BarryNorton / D2R-LinkedBrainz-Fork

A fork of D2R Server 0.7 for the LinkedBrainz project
http://linkedbrainz.c4dmpresents.org/
GNU General Public License v2.0
7 stars 3 forks source link

Information Service URL pattern #2

Closed zazi closed 13 years ago

zazi commented 13 years ago

The mapping from information service specific page URLs to resource URIs requires a stable URL pattern, i.e. URLs probably have to be cleaned up (e.g. www vs. non-www, country-specific top-level domains, etc.) before they can be transformed into a resource URI.

BarryNorton commented 13 years ago

As extension of comment in issues/1 I'd include all accepted forms as disjuncts and/or use more sophisticated regexs, e.g.: d2rq:condition "musicbrainz.url.url LIKE 'http://%myspace.com%'"

It's important that completely non-compliant URLs (like, sorry, "http://pissfork.net") should be kicked out before calling the translator.

zazi commented 13 years ago

I would prefer to start a clean-up task from the information-service-specific Translator class, since such cleanup tasks can be applied on all information-service-specific base URLs (so we only need to call a cleanUp method with the base URL as parameter). Every non-valid URL that is left, will be excluded from the URL (db value) to URI transformation task, since it won't fit into the given transformation pattern (e.g. original base URI to linked data base URI).

BarryNorton commented 13 years ago

But doesn't the Translator class have to produce a result?

Or is there an exception mechanism that will let the query as a whole proceed?

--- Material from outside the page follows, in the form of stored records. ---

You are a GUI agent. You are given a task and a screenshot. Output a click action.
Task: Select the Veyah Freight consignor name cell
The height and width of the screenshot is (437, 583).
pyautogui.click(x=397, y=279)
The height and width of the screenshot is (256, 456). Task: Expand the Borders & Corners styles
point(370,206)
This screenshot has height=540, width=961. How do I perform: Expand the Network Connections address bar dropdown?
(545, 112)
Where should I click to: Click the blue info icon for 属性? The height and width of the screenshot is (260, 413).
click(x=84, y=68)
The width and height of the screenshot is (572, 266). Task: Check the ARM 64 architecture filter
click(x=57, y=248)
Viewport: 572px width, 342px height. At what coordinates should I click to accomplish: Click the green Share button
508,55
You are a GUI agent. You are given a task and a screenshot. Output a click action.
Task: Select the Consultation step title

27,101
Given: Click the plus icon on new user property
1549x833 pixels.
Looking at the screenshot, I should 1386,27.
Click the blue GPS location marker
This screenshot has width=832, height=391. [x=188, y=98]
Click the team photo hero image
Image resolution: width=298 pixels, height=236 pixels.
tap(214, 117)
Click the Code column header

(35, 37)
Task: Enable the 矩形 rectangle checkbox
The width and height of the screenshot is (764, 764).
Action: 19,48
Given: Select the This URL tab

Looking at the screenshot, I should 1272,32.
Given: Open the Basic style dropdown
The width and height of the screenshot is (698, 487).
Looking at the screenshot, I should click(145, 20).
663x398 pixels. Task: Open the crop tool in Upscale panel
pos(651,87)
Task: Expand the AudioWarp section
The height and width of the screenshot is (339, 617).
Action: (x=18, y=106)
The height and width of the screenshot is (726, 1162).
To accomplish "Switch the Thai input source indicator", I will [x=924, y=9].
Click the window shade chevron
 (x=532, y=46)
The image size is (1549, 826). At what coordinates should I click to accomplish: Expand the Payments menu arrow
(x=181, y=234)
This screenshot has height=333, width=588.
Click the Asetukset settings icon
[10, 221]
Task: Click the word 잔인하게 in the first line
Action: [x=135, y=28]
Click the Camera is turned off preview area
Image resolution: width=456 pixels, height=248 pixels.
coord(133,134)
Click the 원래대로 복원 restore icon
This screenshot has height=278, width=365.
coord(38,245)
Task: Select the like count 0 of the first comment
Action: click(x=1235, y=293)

There's simply nothing that can be done with http://pissfork.net

zazi commented 13 years ago

Yes, I thought that I could excluded non-valid URLs via return 'null' from the translation method. However, this doesn't seem to work. So we have to define another validation condition for the mapping as a URI regex.

zazi commented 13 years ago

It seems that I got it to work (with the help of returning 'null' from the translation method). (the previous error was caused from my clean-up method)

Please check (with fresh D2RS-LinkedBrainz jar, please).

zazi commented 13 years ago

Rechecked? (I close this issue for now). The clean-up method for the base URIs can be found at https://github.com/zazi/D2RS-LinkedBrainz/blob/master/D2RS-LinkedBrainz/src/main/java/translators/util/Utils.java ;)